FBM KLCI rises as markets await BNM meeting

The overnight rally in banking stocks and equities was likely fuelled by expectations that BNM will hold interest rates steady when MPC meets next week


MALAYSIA’S equity market rose yesterday after the US Federal Reserve (Fed) cut interest rates, but the jury is still out if Malaysia’s central bank will follow suit.

The Fed delivered on market expectations when it lowered the Federal Funds Rate for the third time this year, while signalling a pause on further rate cuts, unless the economic outlook materially changes.

This sent the FTSE Bursa Malaysia KLCI (FBM KLCI) 1.14% or 17.98 points higher yesterday to close at 1,597.98, the biggest move since Feb 20 this year, with financial and plantations stocks leading the gains.

Public Bank Bhd, Malaysia’s largest banking group by market capitalisation, was the top gainer for the day, rising 90 sen or 4.64% to close at RM20.30.

Malayan Banking Bhd, CIMB Group Holdings Bhd, RHB Bank Bhd, Hong Leong Bank Bhd and AMMB Holdings Bhd were the other banking heavyweights in the green yesterday.

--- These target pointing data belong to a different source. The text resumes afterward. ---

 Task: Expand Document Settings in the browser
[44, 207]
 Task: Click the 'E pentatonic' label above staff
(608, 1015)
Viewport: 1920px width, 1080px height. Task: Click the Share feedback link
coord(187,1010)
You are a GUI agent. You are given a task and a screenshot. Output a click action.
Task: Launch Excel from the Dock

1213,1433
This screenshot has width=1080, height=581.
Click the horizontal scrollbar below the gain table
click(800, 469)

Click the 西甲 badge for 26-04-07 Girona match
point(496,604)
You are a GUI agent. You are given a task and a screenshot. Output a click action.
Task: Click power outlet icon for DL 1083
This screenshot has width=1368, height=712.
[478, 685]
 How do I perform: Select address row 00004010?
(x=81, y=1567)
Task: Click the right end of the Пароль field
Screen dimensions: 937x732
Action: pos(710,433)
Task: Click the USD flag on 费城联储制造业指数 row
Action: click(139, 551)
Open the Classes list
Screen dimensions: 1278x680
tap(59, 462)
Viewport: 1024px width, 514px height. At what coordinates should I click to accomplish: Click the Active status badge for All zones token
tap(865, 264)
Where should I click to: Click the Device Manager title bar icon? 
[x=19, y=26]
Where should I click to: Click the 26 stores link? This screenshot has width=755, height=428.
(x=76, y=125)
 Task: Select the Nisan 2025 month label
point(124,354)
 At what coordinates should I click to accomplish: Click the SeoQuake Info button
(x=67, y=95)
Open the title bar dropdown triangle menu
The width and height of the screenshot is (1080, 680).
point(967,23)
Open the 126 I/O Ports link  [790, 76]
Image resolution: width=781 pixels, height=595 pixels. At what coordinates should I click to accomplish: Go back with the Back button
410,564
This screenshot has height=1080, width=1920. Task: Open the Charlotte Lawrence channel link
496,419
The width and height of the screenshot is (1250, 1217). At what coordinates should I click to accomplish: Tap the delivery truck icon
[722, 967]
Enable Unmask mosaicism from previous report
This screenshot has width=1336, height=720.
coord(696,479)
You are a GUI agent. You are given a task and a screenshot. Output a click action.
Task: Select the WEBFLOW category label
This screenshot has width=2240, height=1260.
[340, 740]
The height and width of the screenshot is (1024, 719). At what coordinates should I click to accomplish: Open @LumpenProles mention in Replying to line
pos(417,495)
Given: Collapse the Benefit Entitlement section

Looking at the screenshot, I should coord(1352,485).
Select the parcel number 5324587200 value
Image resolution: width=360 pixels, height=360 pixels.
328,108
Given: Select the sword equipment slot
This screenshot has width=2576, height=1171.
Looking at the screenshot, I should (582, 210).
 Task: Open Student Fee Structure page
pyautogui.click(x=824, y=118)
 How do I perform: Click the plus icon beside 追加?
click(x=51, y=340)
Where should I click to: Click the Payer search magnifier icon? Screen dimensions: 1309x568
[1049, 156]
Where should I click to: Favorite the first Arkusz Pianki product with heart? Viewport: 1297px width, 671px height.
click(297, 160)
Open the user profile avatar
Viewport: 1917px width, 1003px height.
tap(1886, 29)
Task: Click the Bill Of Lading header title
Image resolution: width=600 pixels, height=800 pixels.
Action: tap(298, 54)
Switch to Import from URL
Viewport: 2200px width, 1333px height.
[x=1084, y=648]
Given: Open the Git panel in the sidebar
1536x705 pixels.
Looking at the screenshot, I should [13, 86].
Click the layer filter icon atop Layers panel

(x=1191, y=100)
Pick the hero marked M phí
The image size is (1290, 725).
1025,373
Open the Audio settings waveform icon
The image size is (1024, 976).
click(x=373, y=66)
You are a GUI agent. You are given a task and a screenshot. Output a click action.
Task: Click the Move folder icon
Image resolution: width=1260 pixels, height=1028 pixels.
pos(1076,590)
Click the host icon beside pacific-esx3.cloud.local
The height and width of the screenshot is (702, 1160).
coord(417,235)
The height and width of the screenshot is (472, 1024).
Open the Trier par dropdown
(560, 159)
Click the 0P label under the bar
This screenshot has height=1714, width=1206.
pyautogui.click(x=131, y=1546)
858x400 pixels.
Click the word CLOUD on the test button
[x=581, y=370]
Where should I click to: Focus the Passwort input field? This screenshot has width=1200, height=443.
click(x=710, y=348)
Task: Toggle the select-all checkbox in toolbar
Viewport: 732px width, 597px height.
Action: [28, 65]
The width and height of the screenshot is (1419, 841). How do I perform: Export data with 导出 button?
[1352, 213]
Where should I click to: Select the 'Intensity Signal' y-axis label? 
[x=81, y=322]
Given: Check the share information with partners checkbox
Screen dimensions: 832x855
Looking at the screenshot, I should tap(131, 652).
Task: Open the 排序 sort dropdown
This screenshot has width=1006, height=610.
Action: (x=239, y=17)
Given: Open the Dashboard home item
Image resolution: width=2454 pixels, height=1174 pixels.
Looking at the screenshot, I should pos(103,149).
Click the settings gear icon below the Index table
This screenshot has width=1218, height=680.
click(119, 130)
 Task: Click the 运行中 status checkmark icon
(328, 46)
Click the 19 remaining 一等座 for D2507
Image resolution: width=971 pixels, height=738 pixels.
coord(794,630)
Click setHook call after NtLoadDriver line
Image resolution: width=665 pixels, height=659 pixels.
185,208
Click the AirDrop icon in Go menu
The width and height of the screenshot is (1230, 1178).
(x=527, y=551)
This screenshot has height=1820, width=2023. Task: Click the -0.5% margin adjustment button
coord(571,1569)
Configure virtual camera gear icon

The overnight rally in banking stocks, as well as Malaysian equities in general, was likely fuelled by expectations that Bank Negara Malaysia (BNM) will hold interest rates steady when its Monetary Policy Committee (MPC) meets next Tuesday.

BNM opting to maintain the benchmark Overnight Policy Rate (OPR) shortly after the Fed cut lending rates could position Malaysian assets for further gains as traders chase higher yields. BNM last lowered the OPR in May this year.

The ringgit also made up ground against the US dollar yesterday, strengthening as much as 0.2% to 4.1733 from its last closing price.

The local note settled higher at 4.1782 against the greenback, shortly after China cast doubt over a long-term trade deal with the US.

Analysts are divided over whether BNM will keep the OPR steady when the MPC meets for the last time this year on Nov 5 or opt to lower the interest rate to spur on the domestic economy.

“A Fed rate cut allows more policy wiggle room for BNM, but I agree they will likely hold back until 2020 and allow the stimulatory effects of (Budget 2020) to take hold,” AxiTrader Asia-Pacific market strategist Stephen Innes told The Malaysian Reserve (TMR).

Bank Islam Malaysia Bhd chief economist Dr Mohd Afzanizam Abdul Rashid said BNM is forecast to reduce the OPR by 25 basis points (bps) next week due to the favourable interest-rate differential and the need to stimulate the domestic economy.

“The options for BNM to reduce the OPR is widely open as the interest-rate differential with the US is in favour of Malaysia, at about 150bps,” he told TMR.

He said the business case for lowering the OPR is also building up as the Malaysian economy, especially the construction and export-oriented sectors, needs some form of government intervention.

In response to whether Malaysia’s mildly expansionary budget would be sufficient to bolster the domestic economy, Oanda Corp senior market analyst for Asia Pacific Jeffrey Halley said fiscal and monetary stimulus are at their most effective when used in tandem.

“It makes complete sense for BNM to take advantage of the window provided by the Fed,” he told TMR.

“The other side of the coin is that BNM may wish to keep its powder dry and wait for the US-China interim trade deal to pass.”

He said this would be erroneous as the economy was already slowing down even before the US-China trade war turned serious.